Don’t let the numbers scare you! Understanding financials for creative businesses
My sincerest apologies for not getting this post out last week as promised.
The key to having a profitable creative business is to have the right balance of creativity and business sense.
I totally understand that those of us who are creatively inclined tend to get intimidated by numbers. Our eyes glaze over, we start to cold sweat, you start to feel faint…you know how it goes.
We’re just afraid to look at the numbers.
Well, I’m here to guide you through the process of reading and understanding your financials so that you get a better picture of the financial health of your business, and more importantly, make better financial decisions.
The first thing I HIGHLY recommend is:
- GET A BOOKKEEPER OR ACCOUNTANT
It is imperative that as a small business owner you get bookkeeping and/or accounting services. It may seem like an additional cost, but it will serve you better in the long run. When the time comes for you to secure funding or file your income taxes, trust me, you are going to be only too glad that you had been keeping accurate accounting records. There are bookkeepers who work with small businesses and understand the kinds of budgets they are working with and price their services accordingly. Your time is precious and spending hours trying to do the books yourself is not worth it. Develop a system for recording ALL purchases (“Even if you buy a sweetie!” as my mother used to say) and sales and make sure you pass on that information to the relevant experts in a timely manner.
The three most important reports on your company’s financial performance are:
- Income Statement
- Cash Flow Statement
- Balance Sheet
The Income Statement
This is also called the Profit and Loss Statement. For the purposes of small businesses, it’s usually recorded monthly.
It’s basically a calculation of the income earned and the expenses incurred for a given period. It gives you an idea of how your business has been operating over a given period of time. It allows you to pinpoint specific items that are driving up your expenses, for e.g. the fluctuations in the cost of raw materials, cell phone usage etc. It also gives you an idea of what your actual profit (or loss) is.
This is how the statement is organized:
Sales– the amount of revenue generated by the business
Cost of goods sold– the costs directly associated with making or acquiring your products. So in the case of your creative business, it would be the cost of raw materials, duties and freight costs, labels and packaging costs.
Gross Profit– This is calculated by subtracting the cost of goods sold from net sales. It does not include operating expenses or income Taxes.
Operating Expenses– these are the daily expense incurred in the operation of your business. They can be divided into sales and marketing and general/administrative expenses. It includes expenses such as rent, utilities, salaries, depreciation, and other overhead costs such as office supplies etc.
Total Expenses– This is the total of the expenses incurred in running your business, but not including taxes.
Net Income before taxes– this the income earned by a business before paying income taxes. You get this figure by subtracting the total operating expenses from the gross profit.

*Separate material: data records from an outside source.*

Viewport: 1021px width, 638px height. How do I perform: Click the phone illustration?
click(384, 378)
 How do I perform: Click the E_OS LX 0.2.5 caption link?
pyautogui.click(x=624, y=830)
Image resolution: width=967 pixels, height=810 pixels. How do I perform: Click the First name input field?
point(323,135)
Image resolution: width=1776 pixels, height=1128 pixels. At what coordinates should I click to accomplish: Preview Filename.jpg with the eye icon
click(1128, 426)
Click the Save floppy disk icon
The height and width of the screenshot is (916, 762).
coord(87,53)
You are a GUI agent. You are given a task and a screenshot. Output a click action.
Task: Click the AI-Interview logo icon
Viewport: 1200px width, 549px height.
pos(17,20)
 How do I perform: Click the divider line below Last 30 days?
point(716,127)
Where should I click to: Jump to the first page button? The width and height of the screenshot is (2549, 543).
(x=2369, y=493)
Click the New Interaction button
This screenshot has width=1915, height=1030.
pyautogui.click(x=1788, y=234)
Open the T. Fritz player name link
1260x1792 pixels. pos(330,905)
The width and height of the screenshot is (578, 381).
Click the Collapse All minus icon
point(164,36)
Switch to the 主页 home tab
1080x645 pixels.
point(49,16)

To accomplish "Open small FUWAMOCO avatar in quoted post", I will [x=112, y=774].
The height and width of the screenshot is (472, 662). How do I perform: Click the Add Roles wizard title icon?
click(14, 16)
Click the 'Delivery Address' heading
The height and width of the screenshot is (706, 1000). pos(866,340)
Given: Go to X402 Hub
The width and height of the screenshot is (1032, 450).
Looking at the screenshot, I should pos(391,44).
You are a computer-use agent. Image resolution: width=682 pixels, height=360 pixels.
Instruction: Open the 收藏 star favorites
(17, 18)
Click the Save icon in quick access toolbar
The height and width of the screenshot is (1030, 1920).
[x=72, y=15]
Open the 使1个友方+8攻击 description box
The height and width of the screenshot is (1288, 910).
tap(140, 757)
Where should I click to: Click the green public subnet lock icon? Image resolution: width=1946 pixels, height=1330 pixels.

Net Income- Final income figure after all the relevant taxes have been deducted.
Here’s an example:
|Income Statement For Crest Shoe Company Inc.|
|For Year Ending 12/31/00|
|Cost of Goods Sold|
|Total Cost of Goods Sold||$371,373|
|MARKETING & SALES|
|Sales & Mktg Salaries||$137,243|
|Collateral & Promotions||$13,381|
|Other Sales & Mkt Costs||$3,412|
|Total Marketing & Sales Expenses||$181,349|
|GENERAL & ADMINISTRATIVE|
|Other Overhead Costs||$28,875|
|Total General & Administrative||$223,336|
|Total Operating Expenses||$404,685|
|Net Income Before Taxes||$361,574|
Source: click here
To get started, I recommend this free cloud based accounting system called Waveapps where you can create and send custom invoices, record sales, payments and purchases. And best of all you don’t have to do the reports yourself, they’re generated automatically. You can even generate the accounting reports for specific time periods or compare periods. However, you still need to understand how the calculations are done, as well as the implications of the numbers that are generated.